Muchos judíos leyeron esta inscripción, porque el lugar donde Jesús fue crucificado quedaba cerca de la ciudad y la inscripción estaba en hebreo, latín y griego.
Los sumos sacerdotes de los judíos dijeron a Pilato: “No escribas: ‘El rey de los judíos’, sino: ‘Este ha dicho: Yo soy el rey de los judíos’.
Pilato respondió: “Lo escrito, escrito está”.
Después que los soldados crucificaron a Jesús, tomaron sus vestiduras y las dividieron en cuatro partes, una para cada uno.

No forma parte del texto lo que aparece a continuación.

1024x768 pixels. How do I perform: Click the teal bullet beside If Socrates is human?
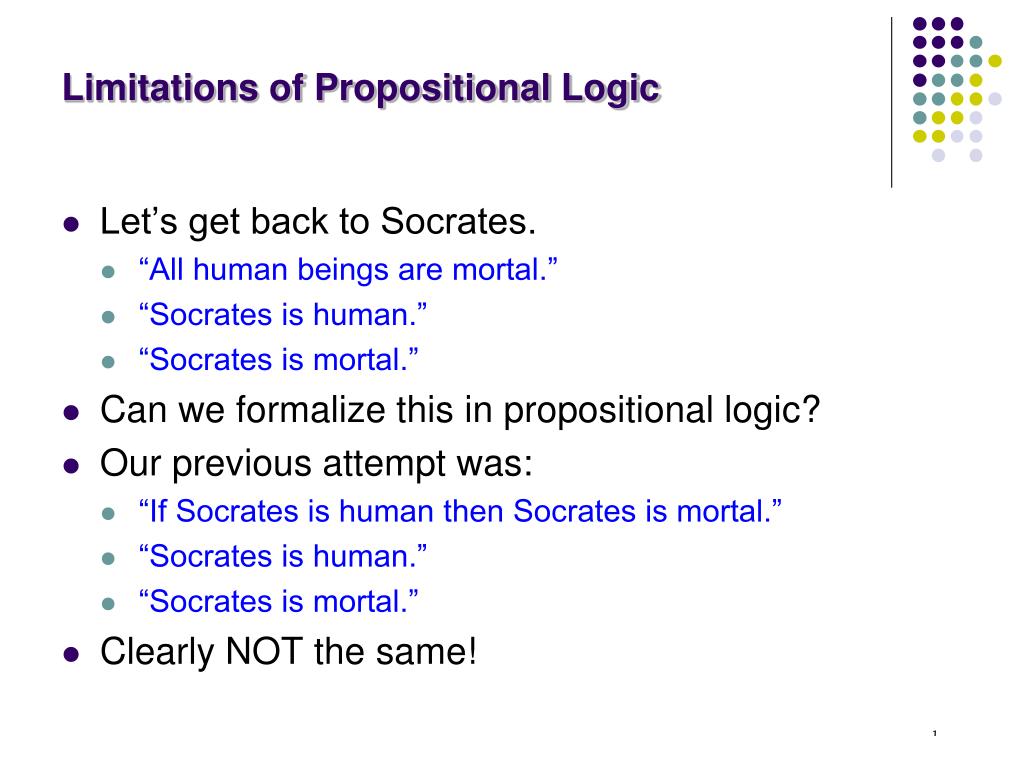pos(108,514)
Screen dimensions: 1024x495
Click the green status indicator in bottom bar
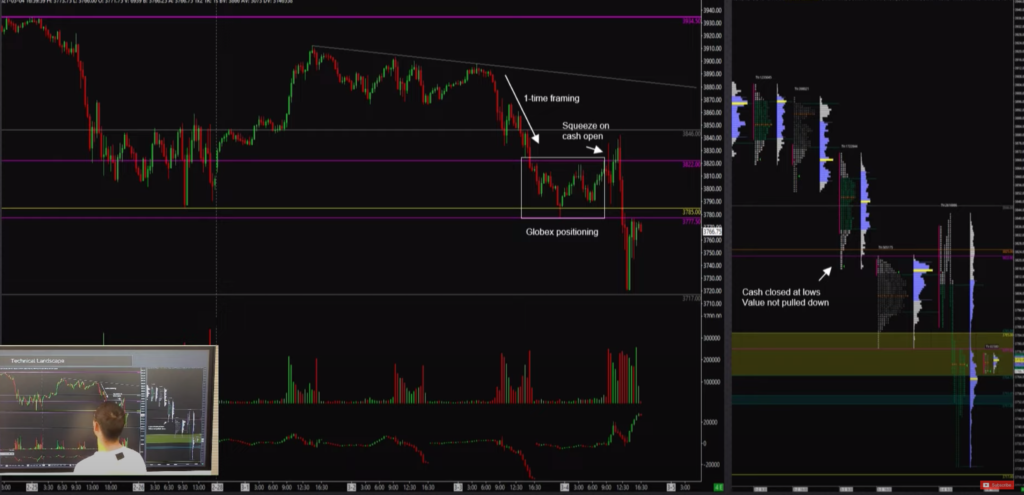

Tomaron también la túnica, y como no tenía costura, porque estaba hecha de una sola pieza de arriba abajo,
se dijeron entre sí: “No la rompamos. Vamos a sortearla, para ver a quién le toca”. Así se cumplió la Escritura que dice: Se repartieron mis vestiduras y sortearon mi túnica. Esto fue lo que hicieron los soldados.
Junto a la cruz de Jesús, estaba su madre y la hermana de su madre, María, mujer de Cleofás, y María Magdalena.
Al ver a la madre y cerca de ella al discípulo a quien él amaba, Jesús le dijo: “Mujer, aquí tienes a tu hijo”.
Luego dijo al discípulo: “Aquí tienes a tu madre”. Y desde aquel momento, el discípulo la recibió en su casa.
Después, sabiendo que ya todo estaba cumplido, y para que la Escritura se cumpliera hasta el final, Jesús dijo: Tengo sed.
Había allí un recipiente lleno de vinagre; empaparon en él una esponja, la ataron a una rama de hisopo y se la acercaron a la boca.
Después de beber el vinagre, dijo Jesús: “Todo se ha cumplido”. E inclinando la cabeza, entregó su espíritu.
Era el día de la Preparación de la Pascua. Los judíos pidieron a Pilato que hiciera quebrar las piernas de los crucificados y mandara retirar sus cuerpos, para que no quedaran en la cruz durante el sábado, porque ese sábado era muy solemne.
Los soldados fueron y quebraron las piernas a los dos que habían sido crucificados con Jesús.
Cuando llegaron a él, al ver que ya estaba muerto, no le quebraron las piernas,
sino que uno de los soldados le atravesó el costado con la lanza, y en seguida brotó sangre y agua.
El que vio esto lo atestigua: su testimonio es verdadero y él sabe que dice la verdad, para que también ustedes crean.
Esto sucedió para que se cumpliera la Escritura que dice: No le quebrarán ninguno de sus huesos.
Y otro pasaje de la Escritura, dice: Verán al que ellos mismos traspasaron.
Después de esto, José de Arimatea, que era discípulo de Jesús -pero secretamente, por temor a los judíos- pidió autorización a Pilato para retirar el cuerpo de Jesús. Pilato se la concedió, y él fue a retirarlo.
Fue también Nicodemo, el mismo que anteriormente había ido a verlo de noche, y trajo una mezcla de mirra y áloe, que pesaba unos treinta kilos.
Tomaron entonces el cuerpo de Jesús y lo envolvieron con vendas, agregándole la mezcla de perfumes, según la costumbre de sepultar que tienen los judíos.
En el lugar donde lo crucificaron había una huerta y en ella, una tumba nueva, en la que todavía nadie había sido sepultado.
Como era para los judíos el día de la Preparación y el sepulcro estaba cerca, pusieron allí a Jesús.